Слух о том, что в Москве объявились казаки полусказочного богатыря — атамана Ермака, покорителя Сибири, быстро облетел ежели не весь Китай-город, то по Никольской и соседней Ильинке прошел достоверно, и одними из первых встретили атамана Мещеряка посыльщики Ермака к царю Ивану Васильевичу во главе с есаулами Иваном Черкасом и Саввой Болдырем. Радостные крики, шутливые поцелуи в заросшие небритые щеки, крепкие похлопывания по спине и по загривку, а громче всех слышался хрипловатый голос Ортюхи Болдырева, который, схватив за пояс такого же высоченного ростом, одинакового почти прозвищем и давнего дружка Савву Болдыря, пытался поднять его над землей и с надрывом орал, выкруглив под черными бровями большие серые глаза:
— Ага-а, верста коломенская! Отъелся на московских пирогах с требухой, разжирел, почти братец ты мой единопрозванный! Дай-ка я на тебе, боров жирный, всю злость свою вымещу, которую не успел на Кучумку клятого низвергнуть!

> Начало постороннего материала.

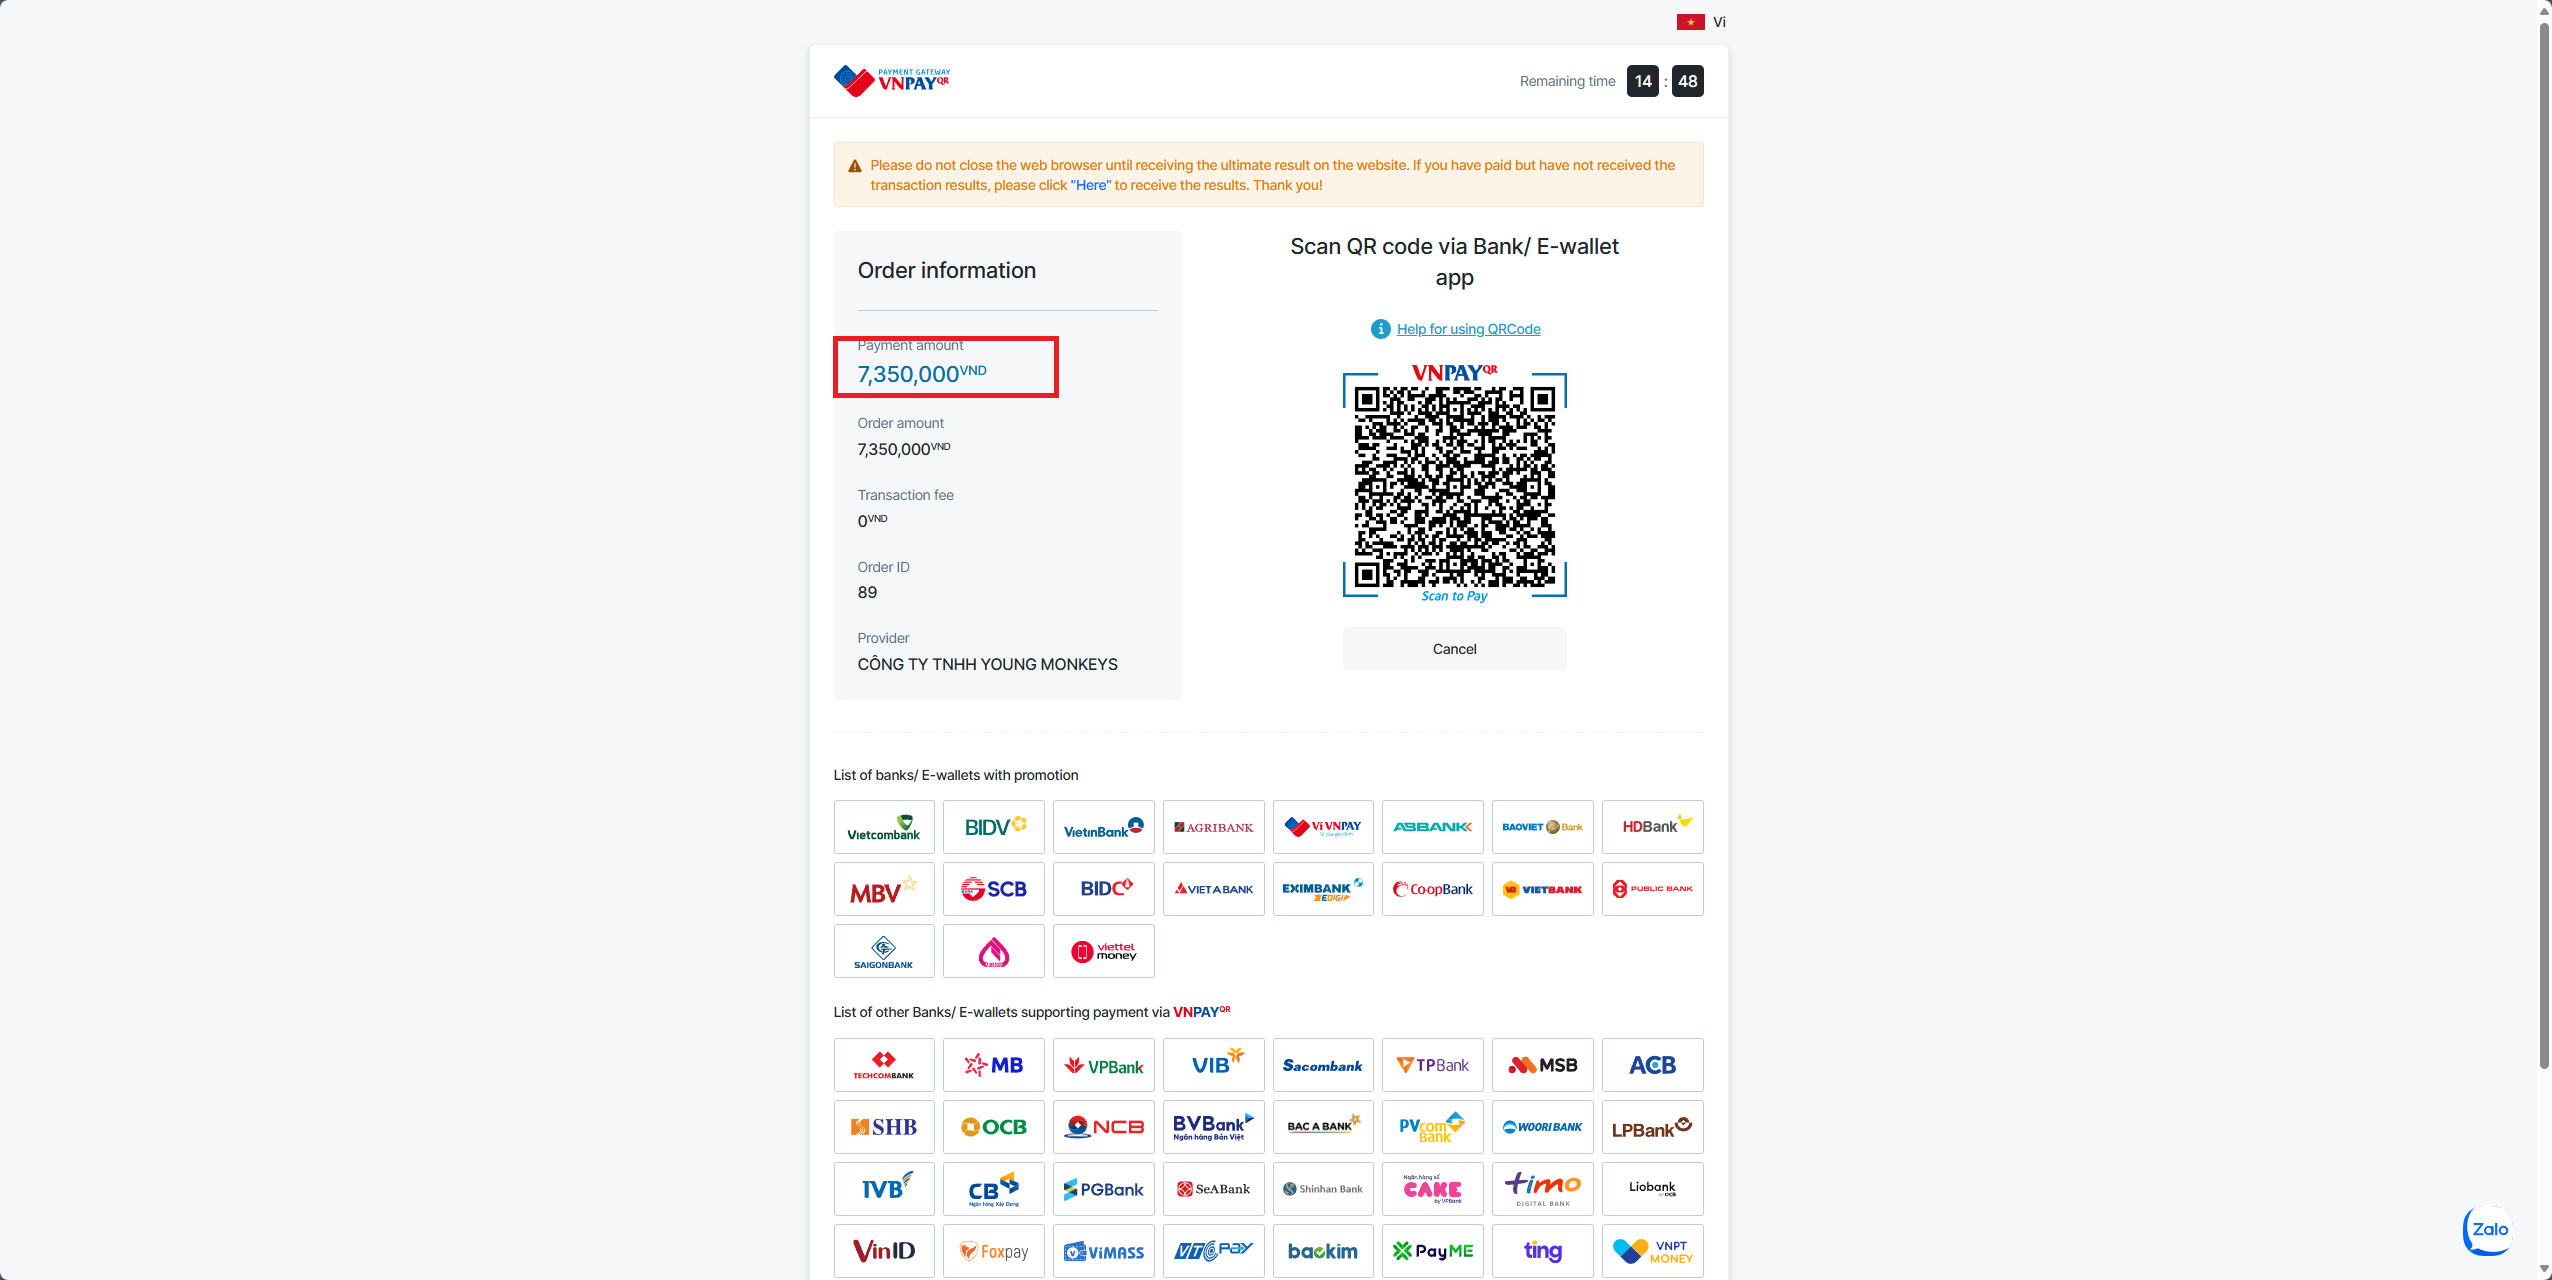
Task: Pick the VNPT Money wallet icon
Action: pyautogui.click(x=1652, y=1251)
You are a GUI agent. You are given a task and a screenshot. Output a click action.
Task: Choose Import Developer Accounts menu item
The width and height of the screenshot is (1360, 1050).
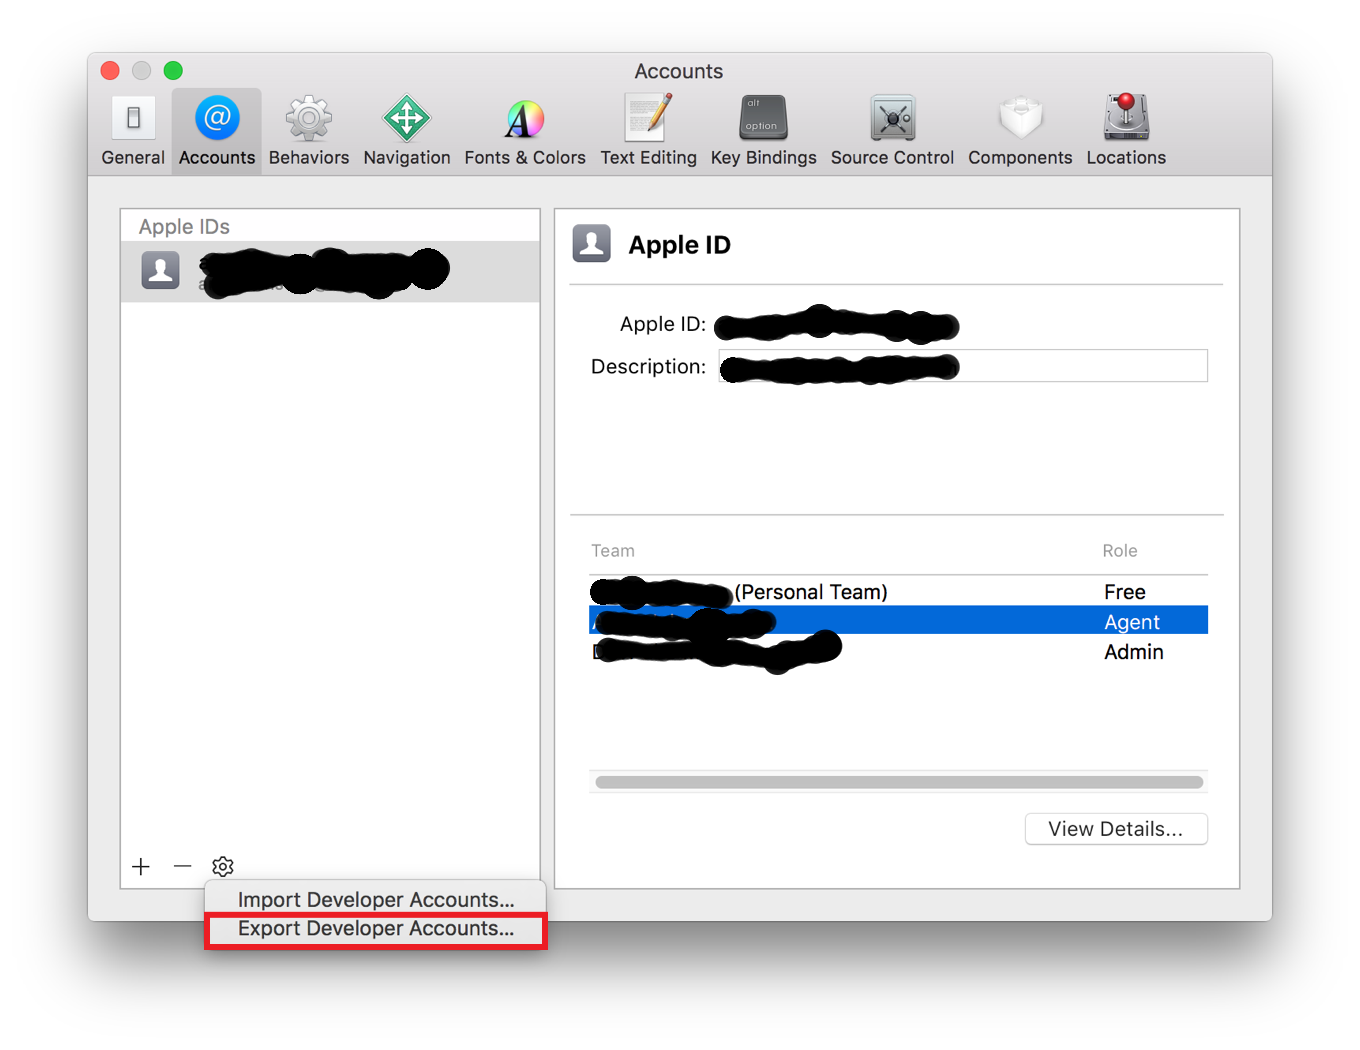click(376, 900)
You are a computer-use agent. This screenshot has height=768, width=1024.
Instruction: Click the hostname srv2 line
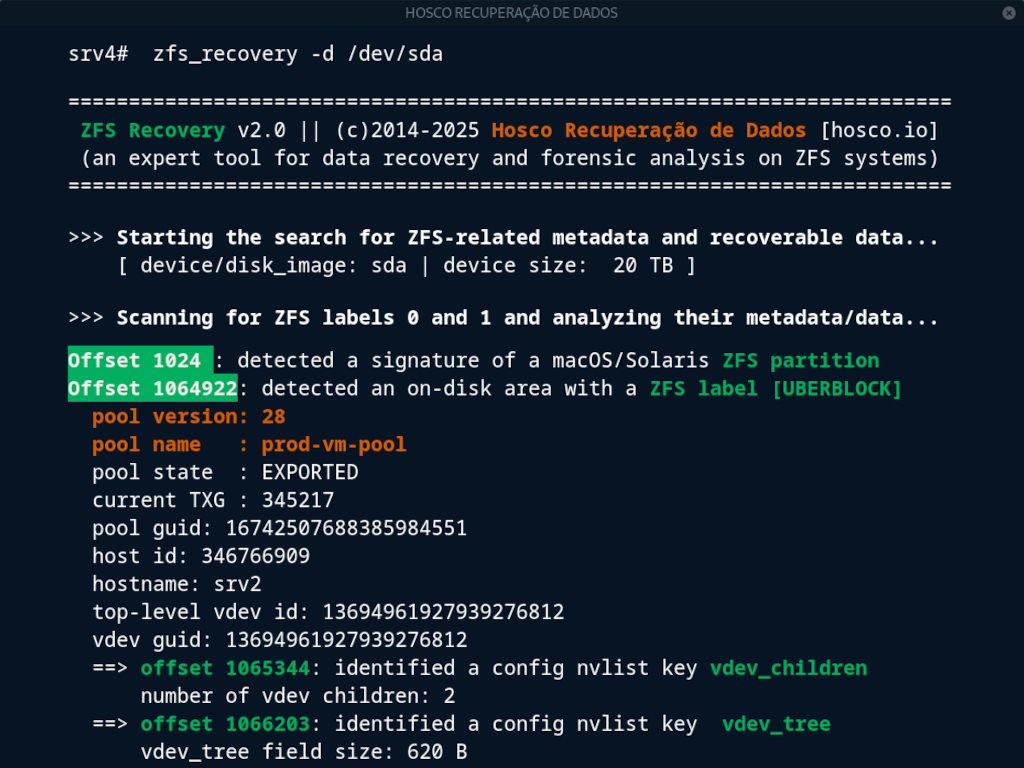177,584
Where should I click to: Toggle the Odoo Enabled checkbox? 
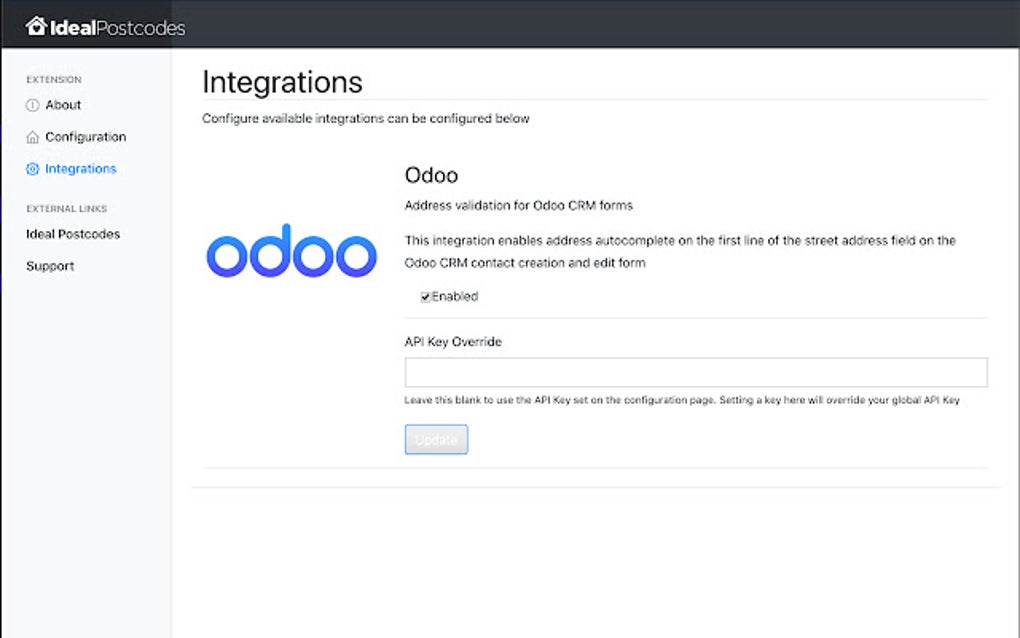pyautogui.click(x=425, y=297)
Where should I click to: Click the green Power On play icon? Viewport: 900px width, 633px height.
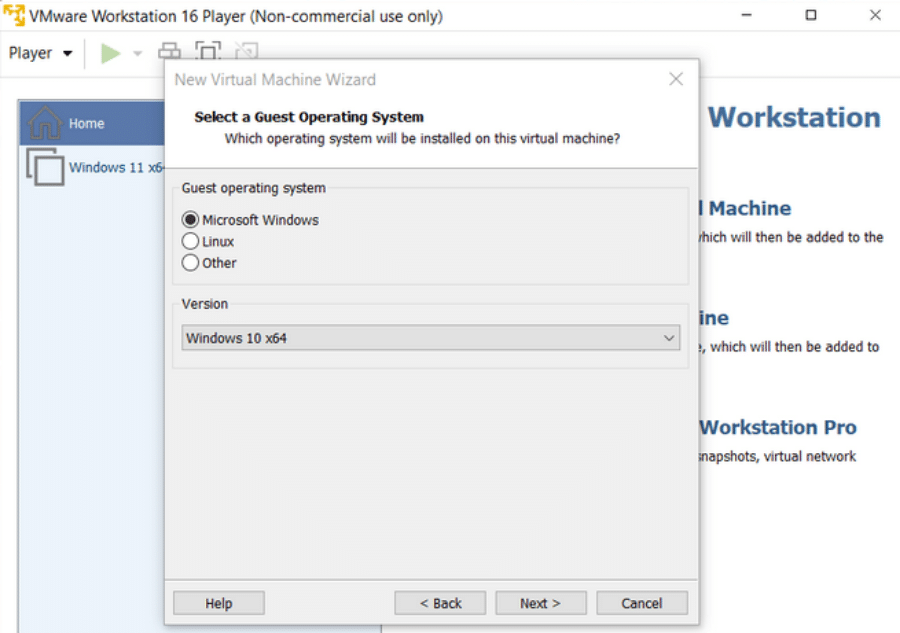point(111,53)
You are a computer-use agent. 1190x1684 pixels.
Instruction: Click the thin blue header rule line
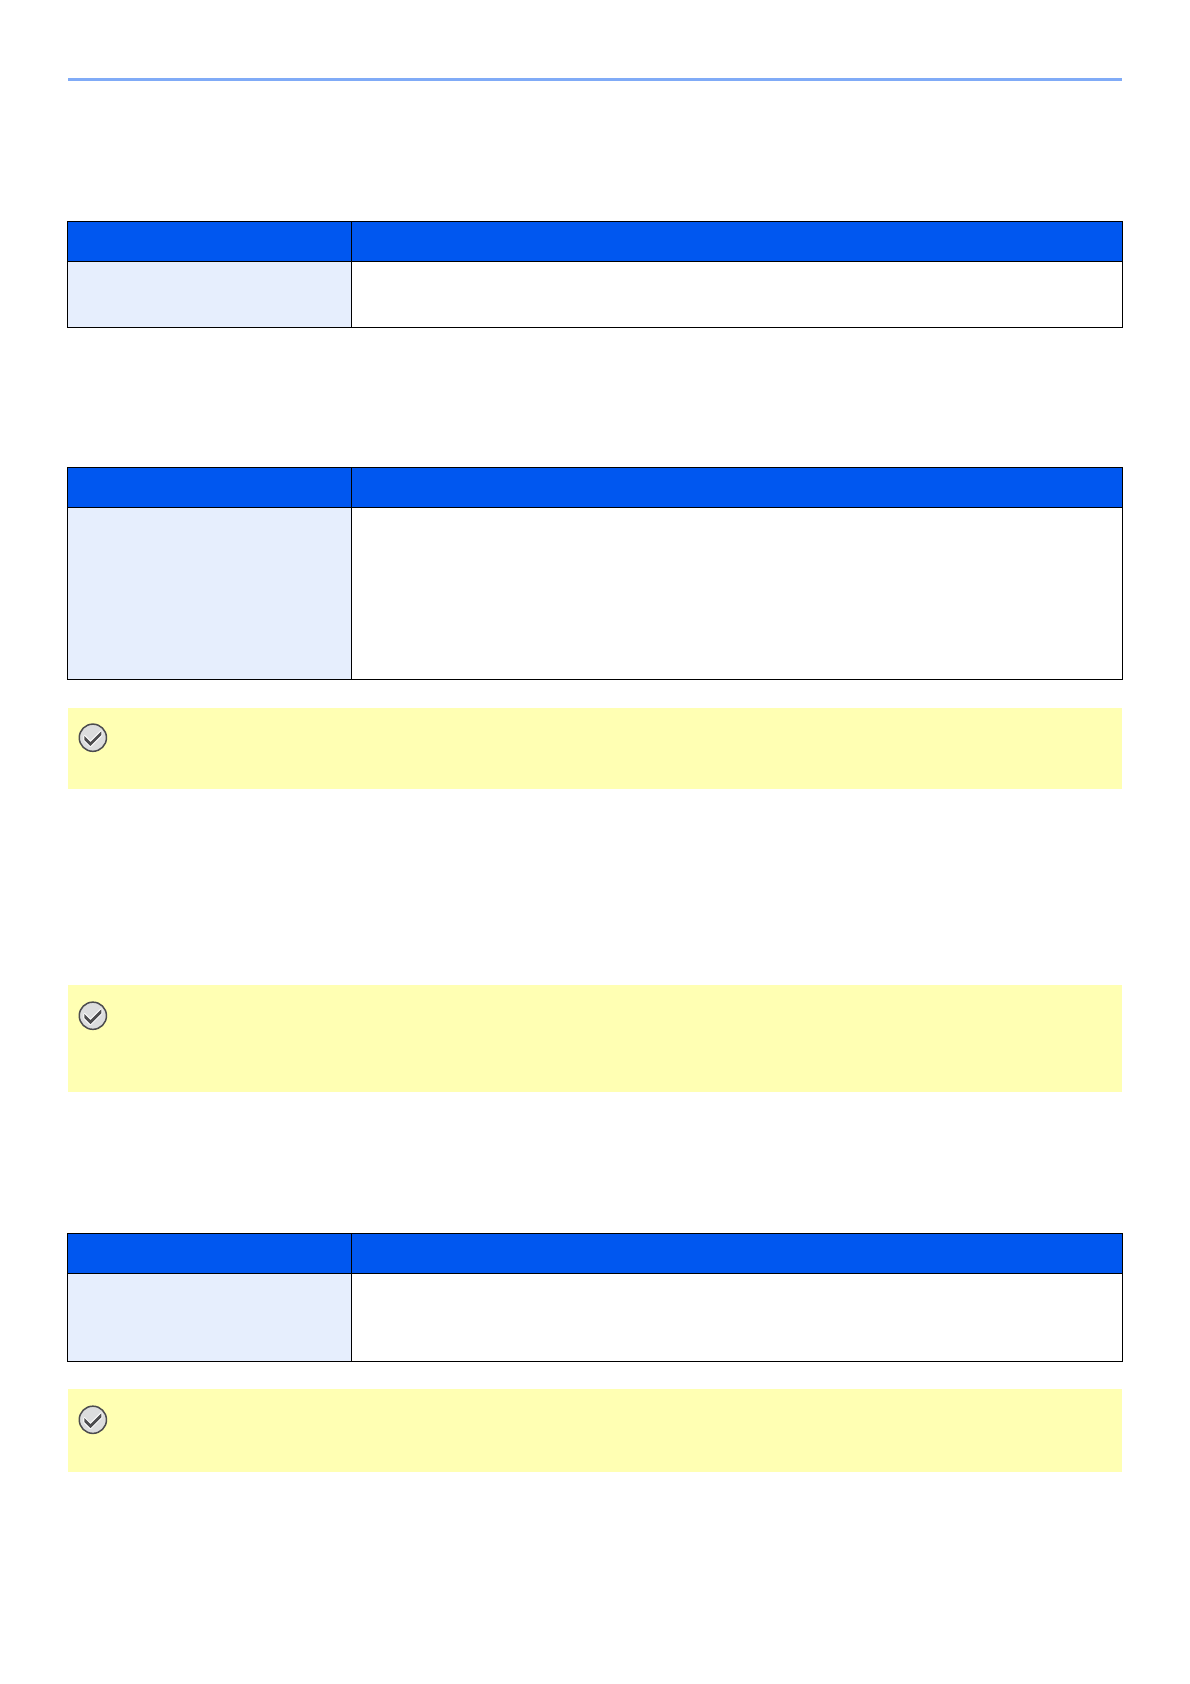(594, 79)
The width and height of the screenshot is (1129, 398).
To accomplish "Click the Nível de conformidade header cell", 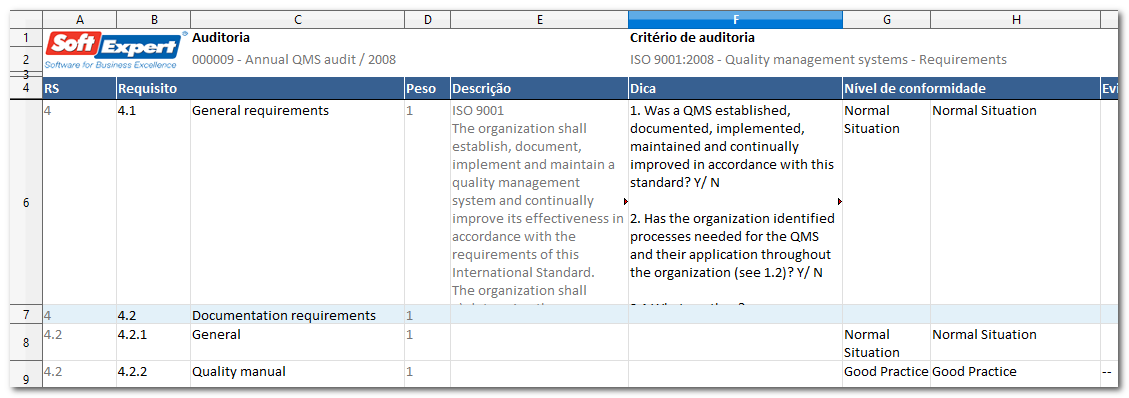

С курчавой головы Саввы слетела серая баранья шапка, губы растянулись в радостной улыбке — любил он своего меньшого друга-балагура за необузданную жизнерадостность. Его привлекательное добродушное лицо не портил даже грубый шрам от ногайского кинжала, который в восемьдесят первом году, в сече на переправе у реки Самары, рассек надвое нижнюю губу и оставил сизо-розовый след на подбородке под густой темно-русой бородой.
— Легче, дьявол, обед наружу выдавишь! А ты чего такой безбрюхий, а? — смеялся Савва Болдырь, пытаясь разжать руки Ортюхи, крепкие словно ветки кряжистого дуба.
— Да оттого безбрюхий, дружище, что Сибирь да дальняя зимняя дорога весь жир на мне съела!
Матвей Мещеряк и Иван Черкас обнялись сдержанно, похлопали друг друга по спинам.
— Идем, Матвей, в горницу. Вижу, казаки не скоро угомонятся, расшумелись, будто грачи на деревьях после долгого весеннего перелета… — коренастый, среднего роста с бельмом на левом глазу, с длинной, как у старого попа бородой из прямых черных волос, он был всегда и в словах и в делах осмотрителен, уравновешен, но единожды хорошо все обдумав, вершил намеченное с упрямством норовистого быка.